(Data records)
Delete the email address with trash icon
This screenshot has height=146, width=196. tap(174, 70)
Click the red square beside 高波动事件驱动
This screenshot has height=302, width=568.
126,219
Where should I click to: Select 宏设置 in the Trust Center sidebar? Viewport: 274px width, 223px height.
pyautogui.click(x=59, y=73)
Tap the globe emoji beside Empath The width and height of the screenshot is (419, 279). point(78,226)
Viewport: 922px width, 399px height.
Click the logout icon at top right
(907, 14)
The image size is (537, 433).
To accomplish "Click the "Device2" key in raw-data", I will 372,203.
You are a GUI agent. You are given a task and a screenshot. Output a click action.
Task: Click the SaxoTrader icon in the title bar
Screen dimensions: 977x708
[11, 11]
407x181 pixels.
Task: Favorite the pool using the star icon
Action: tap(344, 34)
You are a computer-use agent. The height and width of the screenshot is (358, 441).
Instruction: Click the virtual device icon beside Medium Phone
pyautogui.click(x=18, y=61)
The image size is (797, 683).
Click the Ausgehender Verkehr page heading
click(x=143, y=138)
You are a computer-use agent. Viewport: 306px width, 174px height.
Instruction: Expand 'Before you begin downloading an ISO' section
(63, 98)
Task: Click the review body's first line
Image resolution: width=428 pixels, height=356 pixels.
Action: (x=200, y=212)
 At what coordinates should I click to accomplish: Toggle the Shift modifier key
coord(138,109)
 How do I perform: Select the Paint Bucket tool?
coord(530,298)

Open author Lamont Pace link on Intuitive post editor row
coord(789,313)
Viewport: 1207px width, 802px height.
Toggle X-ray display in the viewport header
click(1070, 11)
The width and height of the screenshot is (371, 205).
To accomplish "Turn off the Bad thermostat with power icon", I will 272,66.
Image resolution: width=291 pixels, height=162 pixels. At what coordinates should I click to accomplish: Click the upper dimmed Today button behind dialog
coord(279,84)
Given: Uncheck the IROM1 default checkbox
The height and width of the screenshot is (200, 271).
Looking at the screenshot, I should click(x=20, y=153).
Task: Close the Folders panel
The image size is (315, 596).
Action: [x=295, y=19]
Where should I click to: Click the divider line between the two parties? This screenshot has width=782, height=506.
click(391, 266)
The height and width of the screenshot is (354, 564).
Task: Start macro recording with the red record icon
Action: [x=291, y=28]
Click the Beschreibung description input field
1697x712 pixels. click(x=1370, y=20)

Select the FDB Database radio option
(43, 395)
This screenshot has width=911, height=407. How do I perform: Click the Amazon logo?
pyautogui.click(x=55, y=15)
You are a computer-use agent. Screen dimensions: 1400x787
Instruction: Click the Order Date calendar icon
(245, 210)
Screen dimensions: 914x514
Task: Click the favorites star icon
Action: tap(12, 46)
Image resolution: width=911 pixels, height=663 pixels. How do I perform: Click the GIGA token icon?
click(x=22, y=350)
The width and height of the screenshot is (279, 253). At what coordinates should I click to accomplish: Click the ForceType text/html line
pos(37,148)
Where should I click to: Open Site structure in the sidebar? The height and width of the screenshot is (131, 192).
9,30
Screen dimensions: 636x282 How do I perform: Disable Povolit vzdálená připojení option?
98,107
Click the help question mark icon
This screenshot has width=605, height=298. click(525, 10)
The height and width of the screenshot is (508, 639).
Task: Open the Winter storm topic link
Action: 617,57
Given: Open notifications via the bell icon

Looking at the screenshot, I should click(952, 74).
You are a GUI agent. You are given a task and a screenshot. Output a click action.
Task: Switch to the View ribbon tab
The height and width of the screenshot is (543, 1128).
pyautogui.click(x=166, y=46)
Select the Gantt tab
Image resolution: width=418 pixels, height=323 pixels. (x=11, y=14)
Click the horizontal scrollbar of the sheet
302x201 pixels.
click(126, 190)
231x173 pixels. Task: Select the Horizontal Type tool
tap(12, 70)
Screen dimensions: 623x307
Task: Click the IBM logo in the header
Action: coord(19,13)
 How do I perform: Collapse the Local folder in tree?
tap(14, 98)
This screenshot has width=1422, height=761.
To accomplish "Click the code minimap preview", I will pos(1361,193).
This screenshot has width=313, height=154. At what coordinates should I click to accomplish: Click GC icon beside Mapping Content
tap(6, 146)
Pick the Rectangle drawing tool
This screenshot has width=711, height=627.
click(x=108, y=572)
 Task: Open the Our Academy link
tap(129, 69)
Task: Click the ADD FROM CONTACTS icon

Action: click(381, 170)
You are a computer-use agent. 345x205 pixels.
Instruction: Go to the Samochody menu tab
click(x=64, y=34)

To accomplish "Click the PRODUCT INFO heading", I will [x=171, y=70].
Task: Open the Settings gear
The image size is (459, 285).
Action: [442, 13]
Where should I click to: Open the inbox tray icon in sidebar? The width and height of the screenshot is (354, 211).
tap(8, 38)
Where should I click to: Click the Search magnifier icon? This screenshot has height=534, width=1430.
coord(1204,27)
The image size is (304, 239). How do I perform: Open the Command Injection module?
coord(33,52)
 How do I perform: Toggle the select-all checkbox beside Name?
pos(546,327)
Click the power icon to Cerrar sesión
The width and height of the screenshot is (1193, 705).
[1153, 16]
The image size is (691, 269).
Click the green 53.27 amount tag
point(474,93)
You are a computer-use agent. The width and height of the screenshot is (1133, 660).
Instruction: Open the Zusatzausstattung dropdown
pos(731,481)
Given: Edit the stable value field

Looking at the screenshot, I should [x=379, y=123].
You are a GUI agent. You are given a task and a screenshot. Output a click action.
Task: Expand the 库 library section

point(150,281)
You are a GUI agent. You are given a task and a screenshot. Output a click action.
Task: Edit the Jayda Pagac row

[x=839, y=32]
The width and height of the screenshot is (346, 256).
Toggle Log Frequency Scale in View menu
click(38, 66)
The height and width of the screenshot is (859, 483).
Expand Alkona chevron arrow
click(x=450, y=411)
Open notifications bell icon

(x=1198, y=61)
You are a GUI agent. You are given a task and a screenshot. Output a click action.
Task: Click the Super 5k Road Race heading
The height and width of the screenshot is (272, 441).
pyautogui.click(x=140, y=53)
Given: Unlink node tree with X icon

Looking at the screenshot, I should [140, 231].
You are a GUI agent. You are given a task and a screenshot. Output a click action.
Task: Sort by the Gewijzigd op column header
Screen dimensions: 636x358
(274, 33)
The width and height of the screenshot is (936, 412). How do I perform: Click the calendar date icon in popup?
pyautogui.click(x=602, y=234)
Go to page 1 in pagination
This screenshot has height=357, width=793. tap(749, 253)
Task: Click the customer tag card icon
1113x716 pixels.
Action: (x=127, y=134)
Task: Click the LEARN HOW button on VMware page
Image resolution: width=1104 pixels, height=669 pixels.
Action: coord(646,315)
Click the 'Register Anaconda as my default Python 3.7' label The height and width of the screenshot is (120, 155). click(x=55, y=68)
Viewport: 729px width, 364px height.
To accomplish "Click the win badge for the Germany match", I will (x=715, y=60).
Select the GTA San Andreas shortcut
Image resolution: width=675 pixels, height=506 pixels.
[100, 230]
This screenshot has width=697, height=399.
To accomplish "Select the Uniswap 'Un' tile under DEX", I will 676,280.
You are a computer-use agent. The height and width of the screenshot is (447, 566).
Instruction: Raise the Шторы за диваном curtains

EXERCISE DESCRIPTION
Exactly as shown, repeat every record.

EXERCISE SOLUTION
Delete the email address with trash icon
This screenshot has height=146, width=196. tap(174, 70)
Click the red square beside 高波动事件驱动
This screenshot has height=302, width=568.
126,219
Where should I click to: Select 宏设置 in the Trust Center sidebar? Viewport: 274px width, 223px height.
pyautogui.click(x=59, y=73)
Tap the globe emoji beside Empath The width and height of the screenshot is (419, 279). point(78,226)
Viewport: 922px width, 399px height.
Click the logout icon at top right
(907, 14)
The image size is (537, 433).
To accomplish "Click the "Device2" key in raw-data", I will 372,203.
You are a GUI agent. You are given a task and a screenshot. Output a click action.
Task: Click the SaxoTrader icon in the title bar
Screen dimensions: 977x708
[11, 11]
407x181 pixels.
Task: Favorite the pool using the star icon
Action: tap(344, 34)
You are a computer-use agent. The height and width of the screenshot is (358, 441).
Instruction: Click the virtual device icon beside Medium Phone
pyautogui.click(x=18, y=61)
The image size is (797, 683).
Click the Ausgehender Verkehr page heading
click(x=143, y=138)
You are a computer-use agent. Viewport: 306px width, 174px height.
Instruction: Expand 'Before you begin downloading an ISO' section
(63, 98)
Task: Click the review body's first line
Image resolution: width=428 pixels, height=356 pixels.
Action: (x=200, y=212)
 At what coordinates should I click to accomplish: Toggle the Shift modifier key
coord(138,109)
 How do I perform: Select the Paint Bucket tool?
coord(530,298)

Open author Lamont Pace link on Intuitive post editor row
coord(789,313)
Viewport: 1207px width, 802px height.
Toggle X-ray display in the viewport header
click(1070, 11)
The width and height of the screenshot is (371, 205).
To accomplish "Turn off the Bad thermostat with power icon", I will 272,66.
Image resolution: width=291 pixels, height=162 pixels. At what coordinates should I click to accomplish: Click the upper dimmed Today button behind dialog
coord(279,84)
Given: Uncheck the IROM1 default checkbox
The height and width of the screenshot is (200, 271).
Looking at the screenshot, I should click(x=20, y=153).
Task: Close the Folders panel
The image size is (315, 596).
Action: [x=295, y=19]
Where should I click to: Click the divider line between the two parties? This screenshot has width=782, height=506.
click(391, 266)
The height and width of the screenshot is (354, 564).
Task: Start macro recording with the red record icon
Action: [x=291, y=28]
Click the Beschreibung description input field
1697x712 pixels. click(x=1370, y=20)

Select the FDB Database radio option
(43, 395)
This screenshot has width=911, height=407. How do I perform: Click the Amazon logo?
pyautogui.click(x=55, y=15)
You are a computer-use agent. Screen dimensions: 1400x787
Instruction: Click the Order Date calendar icon
(245, 210)
Screen dimensions: 914x514
Task: Click the favorites star icon
Action: tap(12, 46)
Image resolution: width=911 pixels, height=663 pixels. How do I perform: Click the GIGA token icon?
click(x=22, y=350)
The width and height of the screenshot is (279, 253). At what coordinates should I click to accomplish: Click the ForceType text/html line
pos(37,148)
Where should I click to: Open Site structure in the sidebar? The height and width of the screenshot is (131, 192).
9,30
Screen dimensions: 636x282 How do I perform: Disable Povolit vzdálená připojení option?
98,107
Click the help question mark icon
This screenshot has width=605, height=298. click(525, 10)
The height and width of the screenshot is (508, 639).
Task: Open the Winter storm topic link
Action: 617,57
Given: Open notifications via the bell icon

Looking at the screenshot, I should click(952, 74).
You are a GUI agent. You are given a task and a screenshot. Output a click action.
Task: Switch to the View ribbon tab
The height and width of the screenshot is (543, 1128).
pyautogui.click(x=166, y=46)
Select the Gantt tab
Image resolution: width=418 pixels, height=323 pixels. (x=11, y=14)
Click the horizontal scrollbar of the sheet
302x201 pixels.
click(126, 190)
231x173 pixels. Task: Select the Horizontal Type tool
tap(12, 70)
Screen dimensions: 623x307
Task: Click the IBM logo in the header
Action: coord(19,13)
 How do I perform: Collapse the Local folder in tree?
tap(14, 98)
This screenshot has width=1422, height=761.
To accomplish "Click the code minimap preview", I will pos(1361,193).
This screenshot has width=313, height=154. At what coordinates should I click to accomplish: Click GC icon beside Mapping Content
tap(6, 146)
Pick the Rectangle drawing tool
This screenshot has width=711, height=627.
click(x=108, y=572)
 Task: Open the Our Academy link
tap(129, 69)
Task: Click the ADD FROM CONTACTS icon

Action: click(381, 170)
You are a computer-use agent. 345x205 pixels.
Instruction: Go to the Samochody menu tab
click(x=64, y=34)

To accomplish "Click the PRODUCT INFO heading", I will [x=171, y=70].
Task: Open the Settings gear
The image size is (459, 285).
Action: [442, 13]
Where should I click to: Open the inbox tray icon in sidebar? The width and height of the screenshot is (354, 211).
tap(8, 38)
Where should I click to: Click the Search magnifier icon? This screenshot has height=534, width=1430.
coord(1204,27)
The image size is (304, 239). How do I perform: Open the Command Injection module?
coord(33,52)
 How do I perform: Toggle the select-all checkbox beside Name?
pos(546,327)
Click the power icon to Cerrar sesión
The width and height of the screenshot is (1193, 705).
[1153, 16]
The image size is (691, 269).
Click the green 53.27 amount tag
point(474,93)
You are a computer-use agent. The width and height of the screenshot is (1133, 660).
Instruction: Open the Zusatzausstattung dropdown
pos(731,481)
Given: Edit the stable value field

Looking at the screenshot, I should [x=379, y=123].
You are a GUI agent. You are given a task and a screenshot. Output a click action.
Task: Expand the 库 library section

point(150,281)
You are a GUI agent. You are given a task and a screenshot. Output a click action.
Task: Edit the Jayda Pagac row

[x=839, y=32]
The width and height of the screenshot is (346, 256).
Toggle Log Frequency Scale in View menu
click(38, 66)
The height and width of the screenshot is (859, 483).
Expand Alkona chevron arrow
click(x=450, y=411)
Open notifications bell icon

(x=1198, y=61)
You are a GUI agent. You are given a task and a screenshot. Output a click action.
Task: Click the Super 5k Road Race heading
The height and width of the screenshot is (272, 441).
pyautogui.click(x=140, y=53)
Given: Unlink node tree with X icon

Looking at the screenshot, I should [140, 231].
You are a GUI agent. You are given a task and a screenshot. Output a click action.
Task: Sort by the Gewijzigd op column header
Screen dimensions: 636x358
(274, 33)
The width and height of the screenshot is (936, 412). How do I perform: Click the calendar date icon in popup?
pyautogui.click(x=602, y=234)
Go to page 1 in pagination
This screenshot has height=357, width=793. tap(749, 253)
Task: Click the customer tag card icon
1113x716 pixels.
Action: (x=127, y=134)
Task: Click the LEARN HOW button on VMware page
Image resolution: width=1104 pixels, height=669 pixels.
Action: coord(646,315)
Click the 'Register Anaconda as my default Python 3.7' label The height and width of the screenshot is (120, 155). click(x=55, y=68)
Viewport: 729px width, 364px height.
To accomplish "Click the win badge for the Germany match", I will (x=715, y=60).
Select the GTA San Andreas shortcut
Image resolution: width=675 pixels, height=506 pixels.
[100, 230]
This screenshot has width=697, height=399.
To accomplish "Select the Uniswap 'Un' tile under DEX", I will 676,280.
You are a computer-use agent. The height and width of the screenshot is (447, 566).
Instruction: Raise the Шторы за диваном curtains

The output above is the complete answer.